Krueger adds that the complexities of the brain biochemical network as these changes occur will take years to understand. His work into sleep research, he says, already has spanned 38 years.
"With cytokines, there are a lot of them," he says. "Those molecules are not only involved in immune response but also involved in regulating sleep, learning and memory, appetite, lots of things. The complexity, I can't pretend to say we know it all."
However, unlocking the patterns can help scientists and medical professionals better understand and improve medicines to take, or conversely, what pills shouldn't be taken if they block sleepiness and cause a longer recovery time. Krueger's research on sleep and the brain involves mice, including the link between their sleep and recovery from infection.
He says other colleagues at the WSU Sleep and Performance Research Center are pursuing different kinds of sleep research involving people and tracking their sleeping patterns, such as law enforcement officers and how that relates to work performance.
Several years ago, in a previous study, Krueger says he and another researcher studied a comparison of rabbits and how much they slept, or didn't, while dealing with infection.
"Those that had an early sleep response, they did fine and they recuperated," Krueger says. "The ones that didn't have a sleep response, they didn't recuperate as well. It doesn't show sleep as causative, but it was a night-and-day difference."
He adds, "Maybe it's the underlying molecules, and sleep is just a factor. Sleep is very difficult to isolate because so many things change in the body when you're sleeping." Body temperature, heart rate, and kidney function are among some of those changes.
Krueger says, "We're going to be stuck with this conundrum for some time. Grandma is probably correct that we need to sleep more when we're sick, but we can do correlating studies on why that is, and we are."
He also says that most researchers believe sleep is related to what is called brain plasticity, which is the ability of the brain to adapt and rearrange itself.
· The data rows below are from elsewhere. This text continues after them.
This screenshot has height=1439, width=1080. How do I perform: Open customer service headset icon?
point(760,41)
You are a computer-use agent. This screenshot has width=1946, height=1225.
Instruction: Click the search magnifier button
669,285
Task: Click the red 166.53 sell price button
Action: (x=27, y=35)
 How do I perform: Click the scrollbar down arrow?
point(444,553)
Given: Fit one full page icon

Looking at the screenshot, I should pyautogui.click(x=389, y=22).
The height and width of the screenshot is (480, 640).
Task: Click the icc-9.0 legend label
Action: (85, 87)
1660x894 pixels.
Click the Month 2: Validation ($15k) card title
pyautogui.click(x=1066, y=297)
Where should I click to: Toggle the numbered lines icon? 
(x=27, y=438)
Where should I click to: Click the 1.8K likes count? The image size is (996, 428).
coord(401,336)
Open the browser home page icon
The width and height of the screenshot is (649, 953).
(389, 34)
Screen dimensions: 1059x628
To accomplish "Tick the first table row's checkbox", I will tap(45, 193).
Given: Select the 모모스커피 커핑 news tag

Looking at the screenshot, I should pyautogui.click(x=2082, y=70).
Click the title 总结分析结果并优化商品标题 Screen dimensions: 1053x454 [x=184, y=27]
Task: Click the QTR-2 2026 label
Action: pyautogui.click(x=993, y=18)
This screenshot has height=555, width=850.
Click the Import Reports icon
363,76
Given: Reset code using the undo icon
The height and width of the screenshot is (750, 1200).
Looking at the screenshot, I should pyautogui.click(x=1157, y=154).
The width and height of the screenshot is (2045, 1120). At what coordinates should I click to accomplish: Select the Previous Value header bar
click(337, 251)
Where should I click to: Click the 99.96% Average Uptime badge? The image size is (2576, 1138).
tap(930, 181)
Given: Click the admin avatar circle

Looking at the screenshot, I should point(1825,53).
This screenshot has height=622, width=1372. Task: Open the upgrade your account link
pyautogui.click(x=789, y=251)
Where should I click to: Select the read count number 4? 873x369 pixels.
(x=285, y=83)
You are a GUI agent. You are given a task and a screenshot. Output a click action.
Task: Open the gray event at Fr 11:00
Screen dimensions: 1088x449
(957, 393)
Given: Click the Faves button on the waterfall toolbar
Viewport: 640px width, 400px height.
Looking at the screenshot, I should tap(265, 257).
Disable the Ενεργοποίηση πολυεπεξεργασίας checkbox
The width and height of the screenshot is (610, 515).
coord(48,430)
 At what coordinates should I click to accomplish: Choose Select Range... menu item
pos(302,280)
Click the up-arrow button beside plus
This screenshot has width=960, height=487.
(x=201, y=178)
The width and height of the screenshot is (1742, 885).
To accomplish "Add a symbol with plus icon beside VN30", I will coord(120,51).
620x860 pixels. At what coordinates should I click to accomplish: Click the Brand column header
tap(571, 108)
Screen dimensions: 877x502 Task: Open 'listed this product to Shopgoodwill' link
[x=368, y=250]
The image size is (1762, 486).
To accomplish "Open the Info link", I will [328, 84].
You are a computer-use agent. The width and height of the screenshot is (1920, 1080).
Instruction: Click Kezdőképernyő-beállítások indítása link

"Your brain changes constantly," Krueger says. "The brain you go to bed with is different than the brain you wake up with. Large amounts of molecules change over the course of 24 hours. When you sleep, a large number of neuron connections change. They also change while you are awake."
He adds, "As scientists, we think sleep is involved in regulating just how fast and much the neuron connections change. When you're awake and learning, you don't want to have a brain that's not adaptive. We think sleep is playing a critical role in that. It's a way of bringing your brain back to an equilibrium where you can adapt to daily learning, and respond to environmental challenges."
Krueger joined WSU in 1997. He previously was a faculty member at the University of Tennessee, and before that, an instructor at Harvard Medical School. He holds a doctorate in physiology from the University of Pennsylvania. He currently is located in the WSU Health Sciences Building on the Riverpoint Campus but is scheduled to move into the new WSU Biomedical and Health Sciences Building now under construction there.